Content starts

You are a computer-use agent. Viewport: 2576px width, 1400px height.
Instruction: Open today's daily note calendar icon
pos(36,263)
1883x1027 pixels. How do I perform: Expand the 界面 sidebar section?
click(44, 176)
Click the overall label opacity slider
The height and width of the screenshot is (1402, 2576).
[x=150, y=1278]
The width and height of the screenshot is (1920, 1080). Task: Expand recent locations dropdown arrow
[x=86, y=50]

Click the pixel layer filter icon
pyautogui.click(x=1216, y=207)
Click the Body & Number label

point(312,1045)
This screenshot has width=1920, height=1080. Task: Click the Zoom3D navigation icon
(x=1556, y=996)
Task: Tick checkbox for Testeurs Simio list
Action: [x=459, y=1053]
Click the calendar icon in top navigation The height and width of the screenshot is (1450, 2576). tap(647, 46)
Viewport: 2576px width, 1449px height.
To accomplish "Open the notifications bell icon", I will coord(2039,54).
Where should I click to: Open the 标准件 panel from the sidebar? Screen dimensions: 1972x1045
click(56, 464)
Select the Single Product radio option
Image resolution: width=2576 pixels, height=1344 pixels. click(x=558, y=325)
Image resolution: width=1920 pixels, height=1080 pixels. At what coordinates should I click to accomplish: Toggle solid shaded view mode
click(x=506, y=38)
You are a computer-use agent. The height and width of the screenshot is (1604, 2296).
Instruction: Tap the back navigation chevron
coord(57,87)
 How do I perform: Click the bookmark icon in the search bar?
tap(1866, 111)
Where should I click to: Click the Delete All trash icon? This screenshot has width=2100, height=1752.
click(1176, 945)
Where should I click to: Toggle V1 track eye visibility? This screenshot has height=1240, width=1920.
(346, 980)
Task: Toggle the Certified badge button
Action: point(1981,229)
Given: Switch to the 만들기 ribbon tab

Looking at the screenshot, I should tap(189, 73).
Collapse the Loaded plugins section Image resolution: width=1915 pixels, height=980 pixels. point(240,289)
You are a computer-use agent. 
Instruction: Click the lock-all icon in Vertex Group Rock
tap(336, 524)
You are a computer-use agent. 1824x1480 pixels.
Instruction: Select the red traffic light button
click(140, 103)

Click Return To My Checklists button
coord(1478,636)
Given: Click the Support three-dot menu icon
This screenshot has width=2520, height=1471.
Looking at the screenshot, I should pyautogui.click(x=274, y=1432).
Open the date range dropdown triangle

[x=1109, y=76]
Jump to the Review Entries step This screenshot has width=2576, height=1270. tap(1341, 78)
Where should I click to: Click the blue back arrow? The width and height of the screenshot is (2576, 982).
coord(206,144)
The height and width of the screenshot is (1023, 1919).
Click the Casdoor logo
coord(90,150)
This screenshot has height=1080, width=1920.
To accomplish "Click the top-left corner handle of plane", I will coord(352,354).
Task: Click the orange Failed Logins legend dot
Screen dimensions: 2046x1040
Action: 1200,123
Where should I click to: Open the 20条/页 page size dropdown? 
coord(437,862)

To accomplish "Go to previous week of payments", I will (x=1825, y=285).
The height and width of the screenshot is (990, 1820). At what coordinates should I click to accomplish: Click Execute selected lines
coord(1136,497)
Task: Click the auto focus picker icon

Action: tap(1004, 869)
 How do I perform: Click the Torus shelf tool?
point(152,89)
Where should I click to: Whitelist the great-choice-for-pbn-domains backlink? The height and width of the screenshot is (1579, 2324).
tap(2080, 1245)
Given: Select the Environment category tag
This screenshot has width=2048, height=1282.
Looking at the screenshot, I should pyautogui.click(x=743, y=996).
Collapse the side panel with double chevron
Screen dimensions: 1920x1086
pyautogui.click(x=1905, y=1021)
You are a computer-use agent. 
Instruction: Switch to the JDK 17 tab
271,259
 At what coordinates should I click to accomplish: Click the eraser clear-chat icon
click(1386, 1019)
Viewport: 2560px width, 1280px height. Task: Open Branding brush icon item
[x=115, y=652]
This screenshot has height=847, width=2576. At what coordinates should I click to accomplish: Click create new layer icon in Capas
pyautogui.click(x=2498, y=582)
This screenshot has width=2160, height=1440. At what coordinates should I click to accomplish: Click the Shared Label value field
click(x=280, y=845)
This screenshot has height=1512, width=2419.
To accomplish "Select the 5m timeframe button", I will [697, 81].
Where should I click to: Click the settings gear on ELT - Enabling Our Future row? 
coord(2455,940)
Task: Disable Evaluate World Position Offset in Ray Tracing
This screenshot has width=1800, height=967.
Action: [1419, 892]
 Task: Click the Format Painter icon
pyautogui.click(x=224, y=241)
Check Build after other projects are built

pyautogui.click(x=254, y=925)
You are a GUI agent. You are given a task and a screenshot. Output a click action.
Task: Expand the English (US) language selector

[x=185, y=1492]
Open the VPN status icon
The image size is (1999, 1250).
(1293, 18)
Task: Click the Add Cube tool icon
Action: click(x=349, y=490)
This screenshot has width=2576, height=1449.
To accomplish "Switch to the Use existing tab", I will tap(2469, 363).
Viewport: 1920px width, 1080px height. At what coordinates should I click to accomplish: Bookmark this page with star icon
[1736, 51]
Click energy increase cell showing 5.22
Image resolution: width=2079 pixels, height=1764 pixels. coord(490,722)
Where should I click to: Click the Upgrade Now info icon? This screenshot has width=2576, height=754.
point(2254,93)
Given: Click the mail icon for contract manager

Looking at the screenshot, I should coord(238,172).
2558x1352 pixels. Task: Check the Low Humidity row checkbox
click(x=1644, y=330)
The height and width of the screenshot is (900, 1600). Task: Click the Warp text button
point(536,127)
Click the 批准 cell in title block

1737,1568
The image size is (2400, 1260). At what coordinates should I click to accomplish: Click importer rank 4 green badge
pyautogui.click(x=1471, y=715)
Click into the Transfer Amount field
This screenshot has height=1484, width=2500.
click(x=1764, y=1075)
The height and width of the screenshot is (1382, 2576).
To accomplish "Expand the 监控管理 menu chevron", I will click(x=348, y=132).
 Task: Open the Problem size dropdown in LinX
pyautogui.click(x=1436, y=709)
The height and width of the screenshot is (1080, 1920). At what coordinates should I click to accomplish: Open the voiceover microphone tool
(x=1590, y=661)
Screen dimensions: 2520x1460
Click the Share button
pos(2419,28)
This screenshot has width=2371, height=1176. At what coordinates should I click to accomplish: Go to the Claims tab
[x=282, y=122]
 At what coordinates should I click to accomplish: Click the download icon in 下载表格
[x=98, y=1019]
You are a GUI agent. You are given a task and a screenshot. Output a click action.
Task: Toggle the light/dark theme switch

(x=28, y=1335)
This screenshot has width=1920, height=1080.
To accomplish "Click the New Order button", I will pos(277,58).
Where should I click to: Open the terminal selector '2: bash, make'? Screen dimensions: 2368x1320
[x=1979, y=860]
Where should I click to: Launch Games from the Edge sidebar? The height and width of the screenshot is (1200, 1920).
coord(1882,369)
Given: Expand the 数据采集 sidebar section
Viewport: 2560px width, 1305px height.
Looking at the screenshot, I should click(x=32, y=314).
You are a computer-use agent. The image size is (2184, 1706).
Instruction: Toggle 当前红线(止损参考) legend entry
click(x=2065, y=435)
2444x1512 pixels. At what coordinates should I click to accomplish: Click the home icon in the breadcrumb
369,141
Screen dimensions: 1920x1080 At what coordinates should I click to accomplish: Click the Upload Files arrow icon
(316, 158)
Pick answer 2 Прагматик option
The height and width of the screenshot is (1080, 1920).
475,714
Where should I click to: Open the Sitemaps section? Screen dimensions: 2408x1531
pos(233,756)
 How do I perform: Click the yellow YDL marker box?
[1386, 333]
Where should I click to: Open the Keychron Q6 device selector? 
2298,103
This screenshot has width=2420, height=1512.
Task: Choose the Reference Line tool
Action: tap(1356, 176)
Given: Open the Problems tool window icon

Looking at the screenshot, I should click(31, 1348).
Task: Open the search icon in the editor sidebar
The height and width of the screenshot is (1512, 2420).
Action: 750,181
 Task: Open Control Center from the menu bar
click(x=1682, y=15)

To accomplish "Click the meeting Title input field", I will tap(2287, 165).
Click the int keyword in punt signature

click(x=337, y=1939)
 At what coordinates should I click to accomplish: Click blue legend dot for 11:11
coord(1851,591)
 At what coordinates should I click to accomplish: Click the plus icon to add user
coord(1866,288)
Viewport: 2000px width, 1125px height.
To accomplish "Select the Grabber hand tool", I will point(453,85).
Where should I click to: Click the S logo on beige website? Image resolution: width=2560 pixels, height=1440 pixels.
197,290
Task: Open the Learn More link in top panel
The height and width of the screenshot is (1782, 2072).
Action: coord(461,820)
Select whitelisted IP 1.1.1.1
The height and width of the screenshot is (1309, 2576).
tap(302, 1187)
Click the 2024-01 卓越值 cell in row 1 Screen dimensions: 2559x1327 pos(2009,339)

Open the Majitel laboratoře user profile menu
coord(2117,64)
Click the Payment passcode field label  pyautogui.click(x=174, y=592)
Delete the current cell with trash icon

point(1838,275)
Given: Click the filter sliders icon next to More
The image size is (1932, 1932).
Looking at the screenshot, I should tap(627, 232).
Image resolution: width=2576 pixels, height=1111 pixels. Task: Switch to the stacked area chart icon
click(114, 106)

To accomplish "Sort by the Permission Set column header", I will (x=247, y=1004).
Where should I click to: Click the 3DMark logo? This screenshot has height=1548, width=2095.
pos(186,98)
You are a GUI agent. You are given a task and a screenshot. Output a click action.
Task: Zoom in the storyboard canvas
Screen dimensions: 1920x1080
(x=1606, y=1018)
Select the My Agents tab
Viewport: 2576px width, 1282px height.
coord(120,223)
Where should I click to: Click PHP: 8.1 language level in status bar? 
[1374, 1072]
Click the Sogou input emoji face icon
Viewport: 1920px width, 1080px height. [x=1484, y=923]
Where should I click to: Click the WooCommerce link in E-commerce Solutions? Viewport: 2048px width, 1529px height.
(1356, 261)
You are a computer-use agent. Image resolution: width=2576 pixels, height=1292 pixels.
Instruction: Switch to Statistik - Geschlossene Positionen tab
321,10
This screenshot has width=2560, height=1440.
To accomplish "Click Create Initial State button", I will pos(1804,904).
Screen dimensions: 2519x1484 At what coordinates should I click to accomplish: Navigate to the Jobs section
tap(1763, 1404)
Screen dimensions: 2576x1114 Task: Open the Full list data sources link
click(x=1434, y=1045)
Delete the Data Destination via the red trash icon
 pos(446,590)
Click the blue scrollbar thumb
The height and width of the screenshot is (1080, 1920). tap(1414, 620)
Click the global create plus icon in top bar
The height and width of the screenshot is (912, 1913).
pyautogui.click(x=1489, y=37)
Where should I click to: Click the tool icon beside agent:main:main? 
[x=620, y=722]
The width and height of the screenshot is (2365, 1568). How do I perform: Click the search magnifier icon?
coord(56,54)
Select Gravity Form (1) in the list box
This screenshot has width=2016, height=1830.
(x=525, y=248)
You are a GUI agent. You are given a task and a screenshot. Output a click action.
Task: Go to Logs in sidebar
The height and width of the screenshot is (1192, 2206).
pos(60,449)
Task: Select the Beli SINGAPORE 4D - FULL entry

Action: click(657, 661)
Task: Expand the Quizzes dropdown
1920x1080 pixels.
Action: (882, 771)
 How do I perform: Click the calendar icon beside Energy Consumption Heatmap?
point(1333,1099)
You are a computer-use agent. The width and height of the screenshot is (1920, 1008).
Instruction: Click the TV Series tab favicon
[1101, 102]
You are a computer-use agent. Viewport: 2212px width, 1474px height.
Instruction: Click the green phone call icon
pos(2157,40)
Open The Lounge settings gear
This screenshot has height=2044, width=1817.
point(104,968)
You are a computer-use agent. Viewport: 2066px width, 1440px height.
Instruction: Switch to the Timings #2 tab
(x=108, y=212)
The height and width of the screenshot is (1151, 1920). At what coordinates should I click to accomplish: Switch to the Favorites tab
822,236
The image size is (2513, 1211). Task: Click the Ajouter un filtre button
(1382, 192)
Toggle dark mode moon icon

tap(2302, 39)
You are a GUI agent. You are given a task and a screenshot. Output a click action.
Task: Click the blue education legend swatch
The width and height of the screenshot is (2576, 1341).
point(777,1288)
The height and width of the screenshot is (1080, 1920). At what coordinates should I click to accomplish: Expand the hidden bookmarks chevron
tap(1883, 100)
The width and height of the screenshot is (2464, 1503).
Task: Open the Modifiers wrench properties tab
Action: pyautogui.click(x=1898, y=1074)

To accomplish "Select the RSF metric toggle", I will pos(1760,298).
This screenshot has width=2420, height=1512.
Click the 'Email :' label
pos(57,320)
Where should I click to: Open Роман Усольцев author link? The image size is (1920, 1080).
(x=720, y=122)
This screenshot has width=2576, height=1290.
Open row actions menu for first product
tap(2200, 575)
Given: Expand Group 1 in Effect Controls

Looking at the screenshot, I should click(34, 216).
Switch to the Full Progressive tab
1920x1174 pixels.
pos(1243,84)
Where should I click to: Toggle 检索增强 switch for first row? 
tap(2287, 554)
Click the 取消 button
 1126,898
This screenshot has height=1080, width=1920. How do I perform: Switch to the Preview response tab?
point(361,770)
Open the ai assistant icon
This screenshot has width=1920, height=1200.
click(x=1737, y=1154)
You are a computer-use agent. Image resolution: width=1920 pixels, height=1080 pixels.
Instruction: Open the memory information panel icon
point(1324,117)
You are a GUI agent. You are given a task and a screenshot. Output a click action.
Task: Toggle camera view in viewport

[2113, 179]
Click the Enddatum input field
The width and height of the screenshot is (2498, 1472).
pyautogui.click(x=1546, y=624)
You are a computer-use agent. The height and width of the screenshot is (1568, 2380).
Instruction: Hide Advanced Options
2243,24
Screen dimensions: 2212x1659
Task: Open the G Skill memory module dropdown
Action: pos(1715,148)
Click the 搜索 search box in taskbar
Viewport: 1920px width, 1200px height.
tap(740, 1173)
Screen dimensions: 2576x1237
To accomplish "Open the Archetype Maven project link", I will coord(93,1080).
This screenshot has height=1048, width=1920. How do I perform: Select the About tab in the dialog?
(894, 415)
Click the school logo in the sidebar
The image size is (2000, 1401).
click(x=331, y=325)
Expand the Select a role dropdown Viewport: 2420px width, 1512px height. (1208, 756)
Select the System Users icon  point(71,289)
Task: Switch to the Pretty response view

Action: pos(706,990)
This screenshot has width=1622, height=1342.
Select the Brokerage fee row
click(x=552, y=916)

Content ends

**Work item**:
Find how many lines in the data above include the string "computer", and give that number alone.

**Result**:
12